Johan Granberg wrote:
> Georg Wrede wrote:
> 
>> Wrong.
>>
>> And that's precisely what I meant about the Daddy holding bike 
>> allegory a few messages back.
>>
>> The current system seems to work "by magic". So, if you do go to 
>> China, itll "just work".
>>
>> At this point you _should_ not believe me. :-) But it still works.
>>
>> ---
> 
> 
> But is this not a needless source of confusion, that could be eliminated 
> by defining char as "big enough to hold a unicode code point" or 
> something else that eliminates the possibility to incorrectly divide utf 
> tokens.
> 
> I will have to try using char[] with non ascii characters thou I have 
> been using dchar fore that up till now.

You might begin with pasting this and compiling it:

import std.stdio;

void main()
{
	int öylätti;
	int ШеФФ;

	öylätti = 37;
	ШеФФ = 19;

	writefln("Köyhyys 1 on %d ja nöyrä 2 on %d, että näin.", öylätti, ШеФФ);
}

It will compile, and run just fine. (The source file having been read 
into DMD as a single big string, and then having gone through comment 
removal, tokenizing, parsing, lexing, compiling, optimizing, and finally 
the variable names having found their way into the executable.

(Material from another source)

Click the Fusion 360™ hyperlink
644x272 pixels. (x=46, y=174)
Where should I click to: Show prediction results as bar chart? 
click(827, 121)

Even 
though the front end has been written in D itself, with simply char[] 
all over the place.)

(Then you might see that the Windows "command prompt window" renders the 
output wrong, but it's only from the fact that Windows itself doesn't 
handle UTF-8 right in the Command Window.)

The next thing you might do is to write a grep program (that takes as 
input a file and as output writes the lines found). Write the program as 
if you had never heard this discussion. Then feed it the Kalevala in 
Finnish, or Mao's Red Book in Chinese. Should still work.

As long as you don't start tampering with the individual octets in 
strings, you should be just fine. Don't think about UTF and you'll prosper.